Your objective — In the listing below, find each line with the string "button" and report it.

Dataset entries —
◇ ◇ ◇ ◇ ◇ ◇ ◇
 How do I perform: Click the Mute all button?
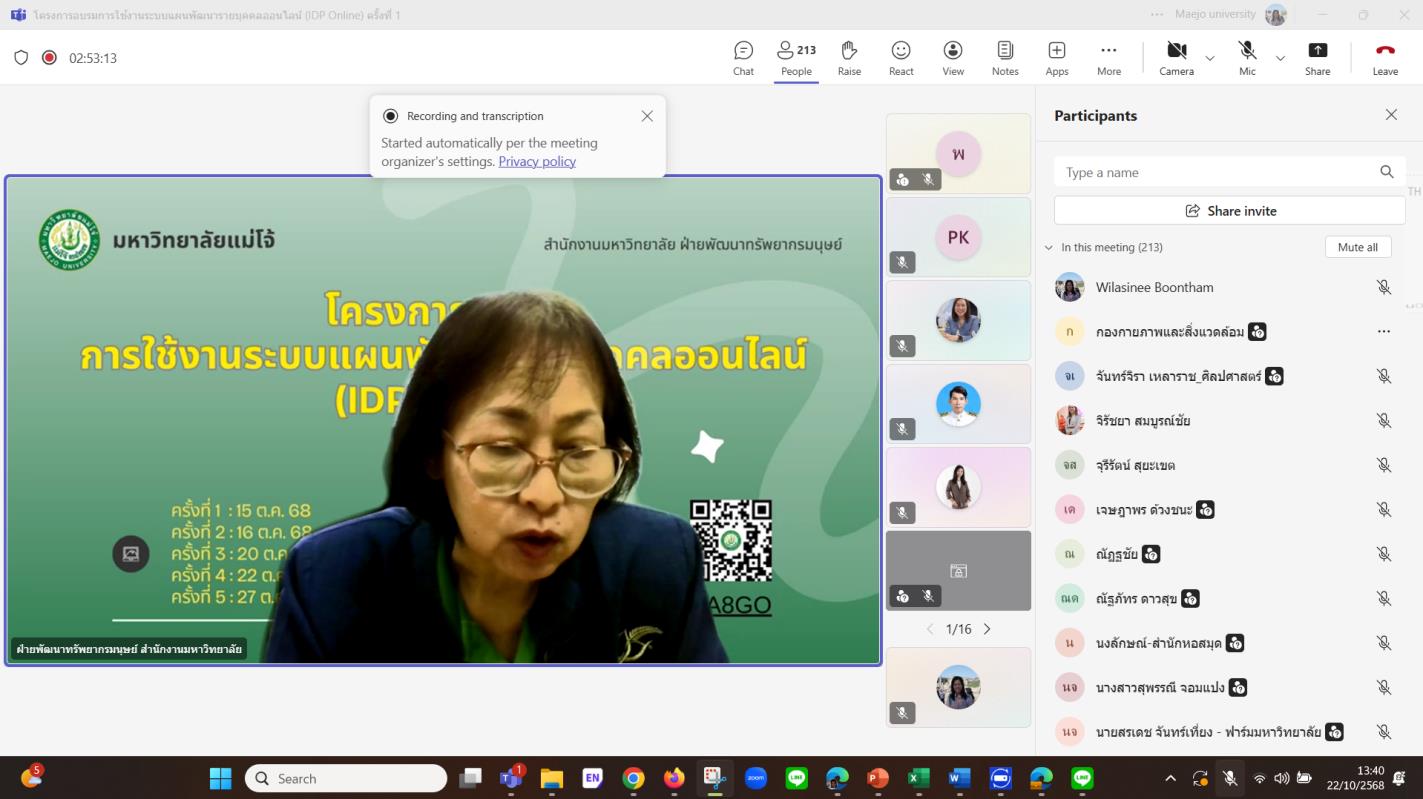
◇ ◇ ◇ ◇ ◇ ◇ ◇
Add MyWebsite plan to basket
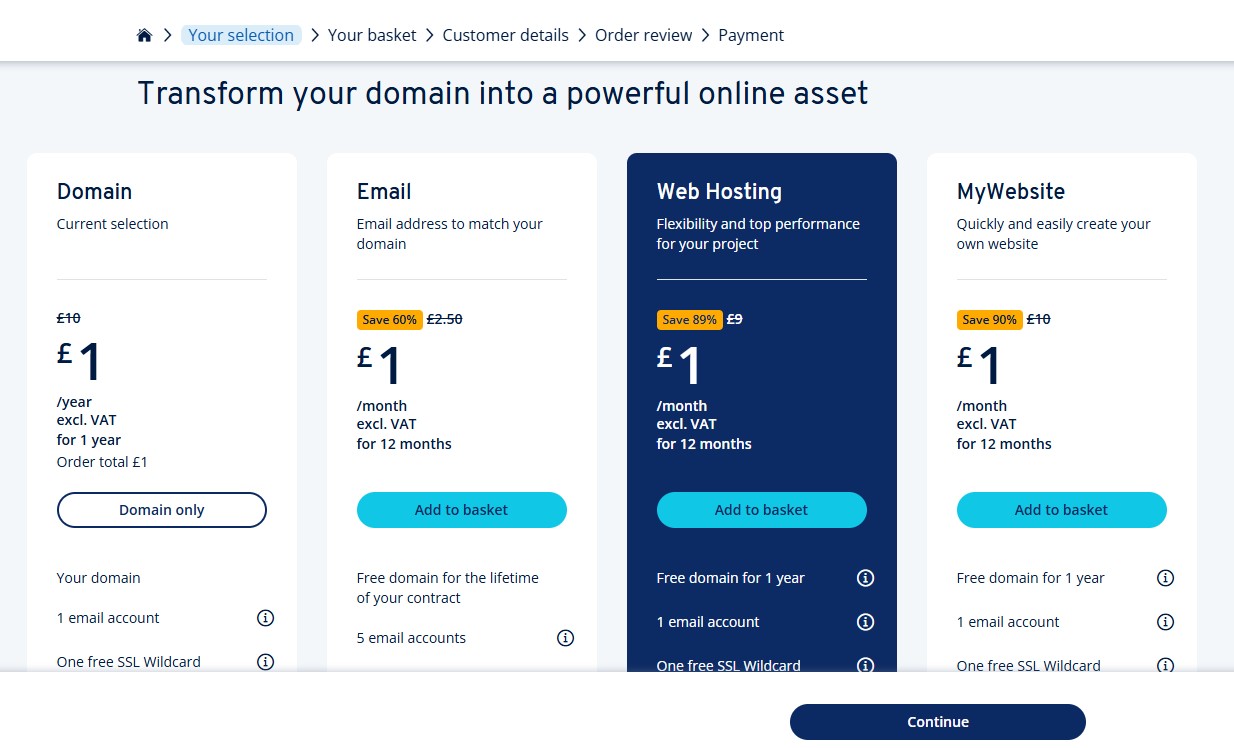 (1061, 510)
◇ ◇ ◇ ◇ ◇ ◇ ◇
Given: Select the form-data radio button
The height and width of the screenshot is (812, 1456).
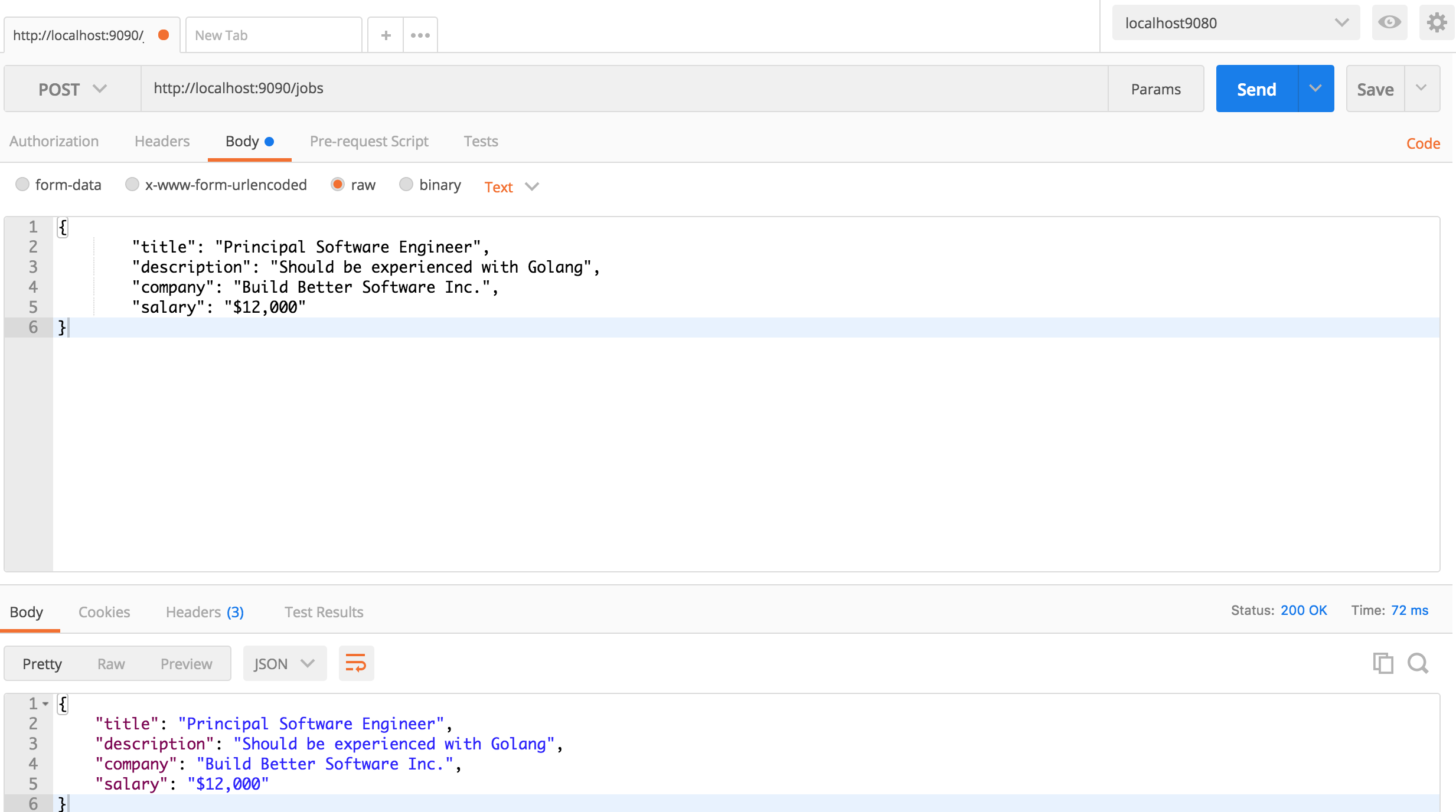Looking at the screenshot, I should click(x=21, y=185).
◇ ◇ ◇ ◇ ◇ ◇ ◇
Answer to the exercise —
 How do I perform: Click the Mute all button?
Given: Select the form-data radio button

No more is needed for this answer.